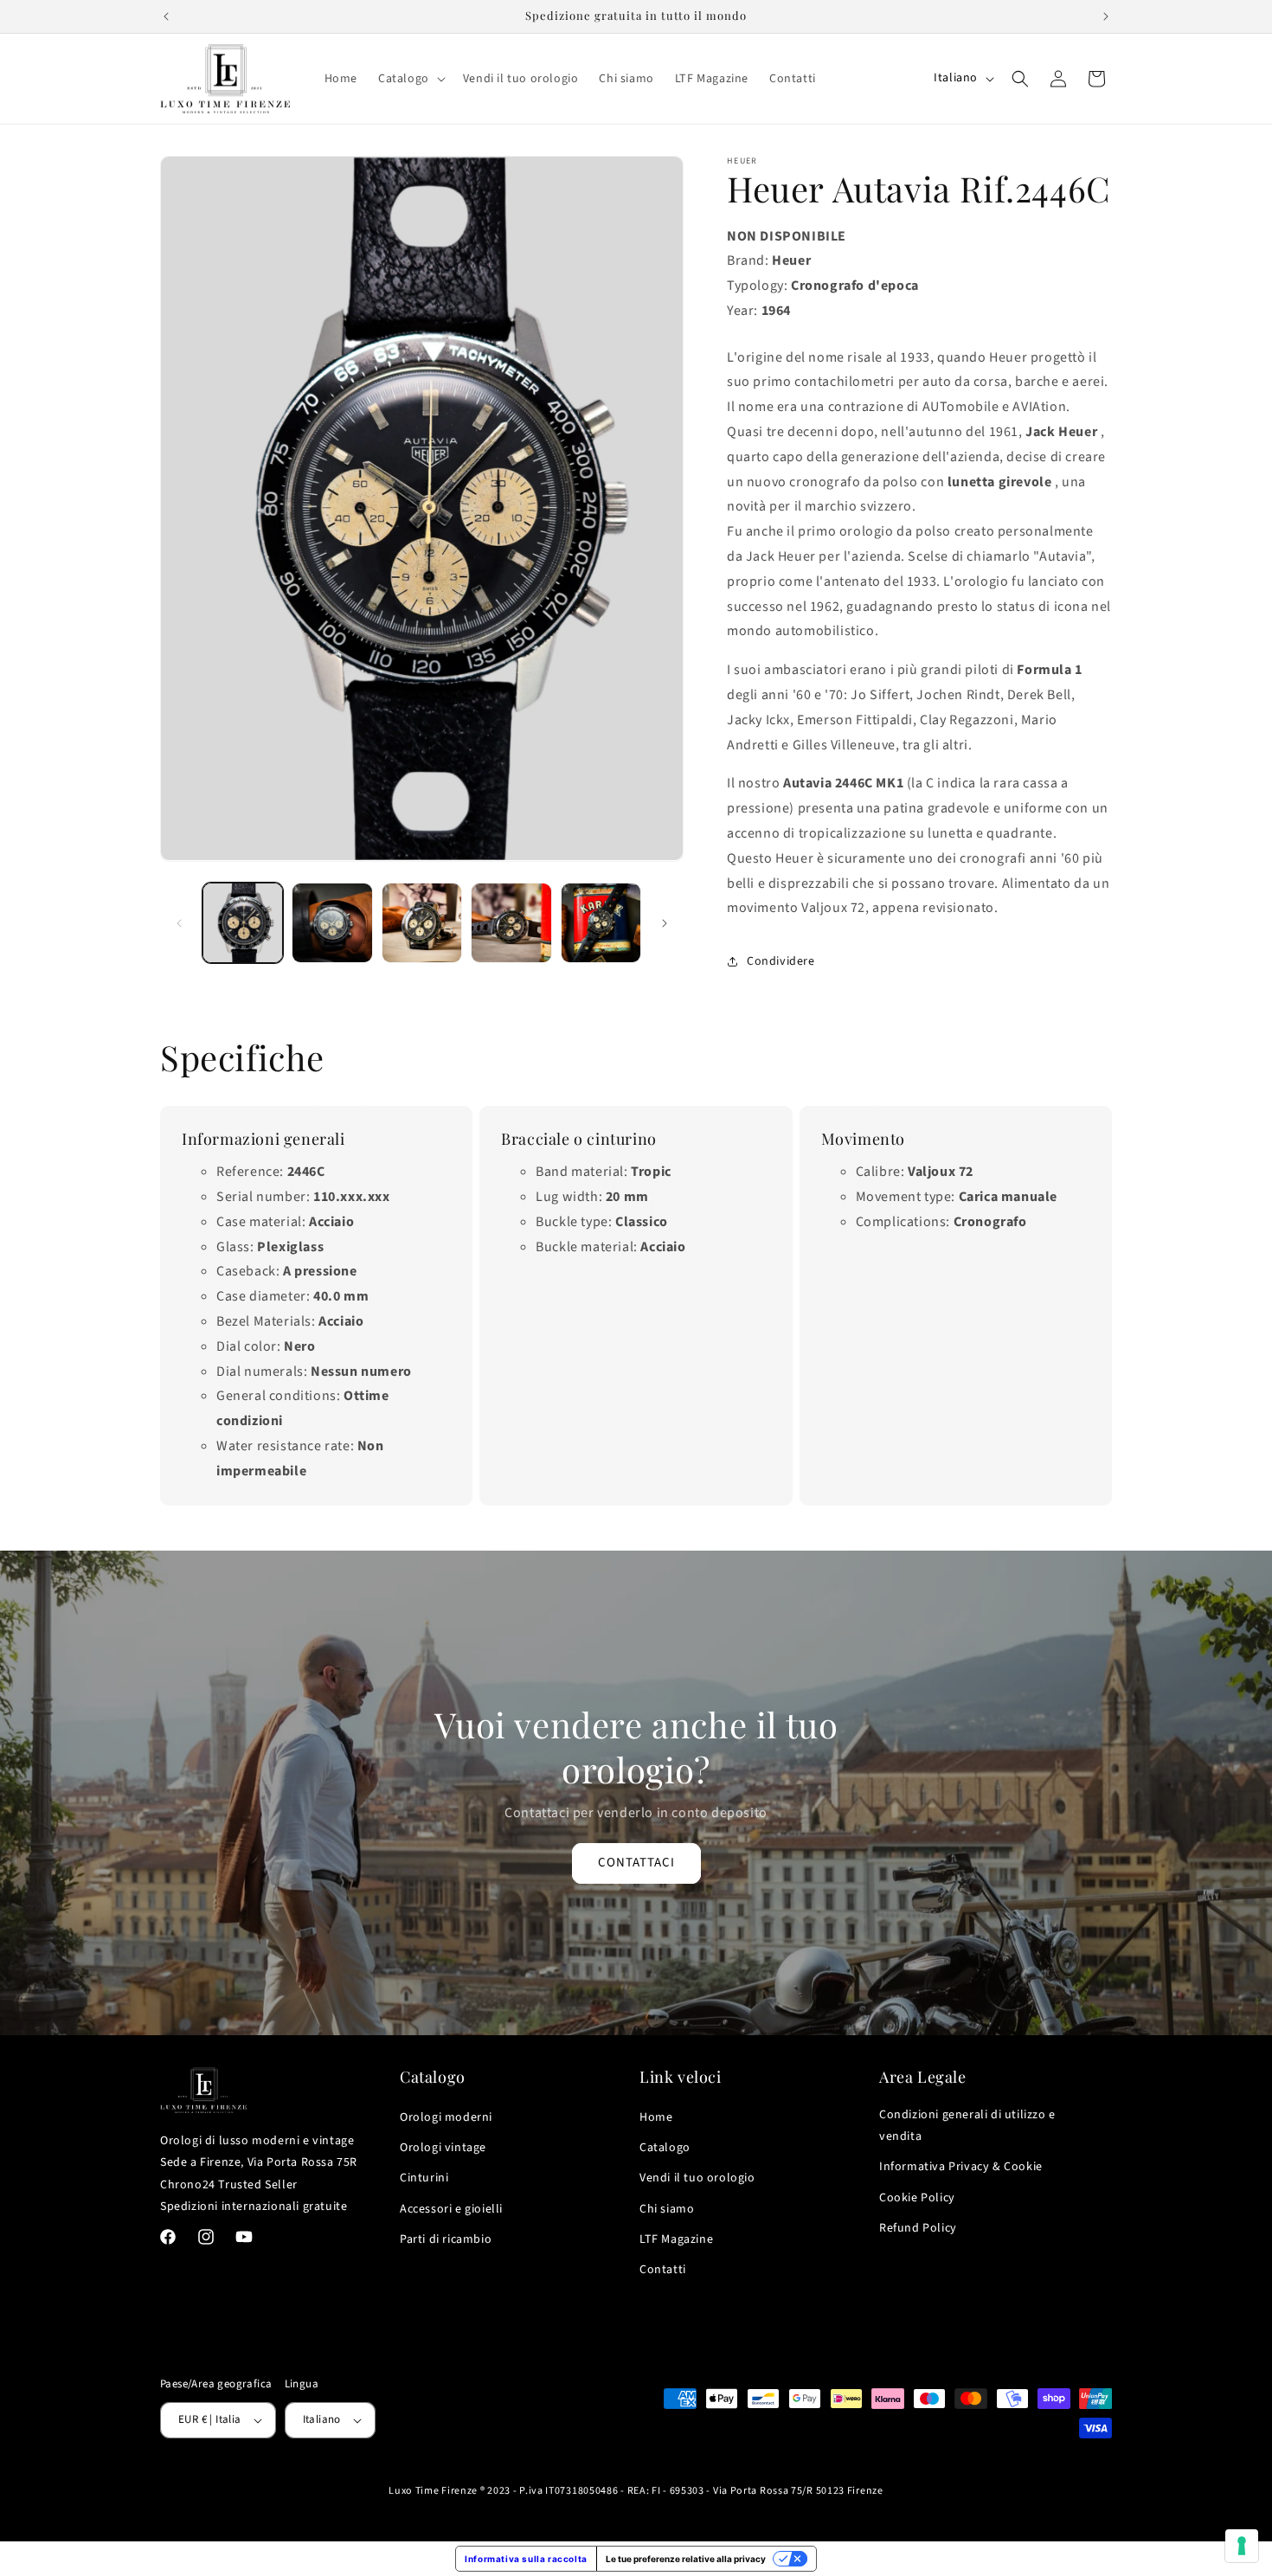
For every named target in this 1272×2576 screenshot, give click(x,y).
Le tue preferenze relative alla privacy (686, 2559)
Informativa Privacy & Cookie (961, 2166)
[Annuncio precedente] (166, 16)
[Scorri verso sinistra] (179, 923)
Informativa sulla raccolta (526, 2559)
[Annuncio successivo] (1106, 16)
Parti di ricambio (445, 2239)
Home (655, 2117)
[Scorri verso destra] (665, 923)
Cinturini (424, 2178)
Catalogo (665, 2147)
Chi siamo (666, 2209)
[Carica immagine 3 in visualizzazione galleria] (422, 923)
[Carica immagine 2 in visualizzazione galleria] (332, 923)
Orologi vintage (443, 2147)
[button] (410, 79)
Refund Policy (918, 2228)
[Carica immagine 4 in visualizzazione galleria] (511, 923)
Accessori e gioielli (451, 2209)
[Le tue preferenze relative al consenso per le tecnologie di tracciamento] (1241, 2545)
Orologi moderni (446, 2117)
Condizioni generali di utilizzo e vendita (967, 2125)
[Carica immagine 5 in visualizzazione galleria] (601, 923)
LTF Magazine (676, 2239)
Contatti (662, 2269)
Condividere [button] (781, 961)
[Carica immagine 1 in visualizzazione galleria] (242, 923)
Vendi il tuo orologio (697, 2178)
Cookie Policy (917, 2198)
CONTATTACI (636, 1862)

=====

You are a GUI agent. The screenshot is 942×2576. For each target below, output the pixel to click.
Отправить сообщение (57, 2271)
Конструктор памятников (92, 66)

=====

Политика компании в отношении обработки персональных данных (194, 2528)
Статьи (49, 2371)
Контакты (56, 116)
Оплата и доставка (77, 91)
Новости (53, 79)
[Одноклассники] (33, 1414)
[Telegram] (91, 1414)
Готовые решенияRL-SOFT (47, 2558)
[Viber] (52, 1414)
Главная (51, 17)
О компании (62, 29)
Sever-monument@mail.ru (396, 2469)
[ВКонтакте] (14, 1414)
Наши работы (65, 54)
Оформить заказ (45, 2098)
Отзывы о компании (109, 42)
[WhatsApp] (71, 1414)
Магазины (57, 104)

=====

◆ WHAT YOU HAVE TO DO ◆
From the records above, extract exactly and only the lines that begin at the line with "Chi siamo (666, 2209)" and stop after the line with "CONTATTACI (636, 1862)".

◆ TASK SOLUTION ◆
Chi siamo (666, 2209)
[Carica immagine 3 in visualizzazione galleria] (422, 923)
[Carica immagine 2 in visualizzazione galleria] (332, 923)
Orologi vintage (443, 2147)
[button] (410, 79)
Refund Policy (918, 2228)
[Carica immagine 4 in visualizzazione galleria] (511, 923)
Accessori e gioielli (451, 2209)
[Le tue preferenze relative al consenso per le tecnologie di tracciamento] (1241, 2545)
Orologi moderni (446, 2117)
Condizioni generali di utilizzo e vendita (967, 2125)
[Carica immagine 5 in visualizzazione galleria] (601, 923)
LTF Magazine (676, 2239)
Contatti (662, 2269)
Condividere [button] (781, 961)
[Carica immagine 1 in visualizzazione galleria] (242, 923)
Vendi il tuo orologio (697, 2178)
Cookie Policy (917, 2198)
CONTATTACI (636, 1862)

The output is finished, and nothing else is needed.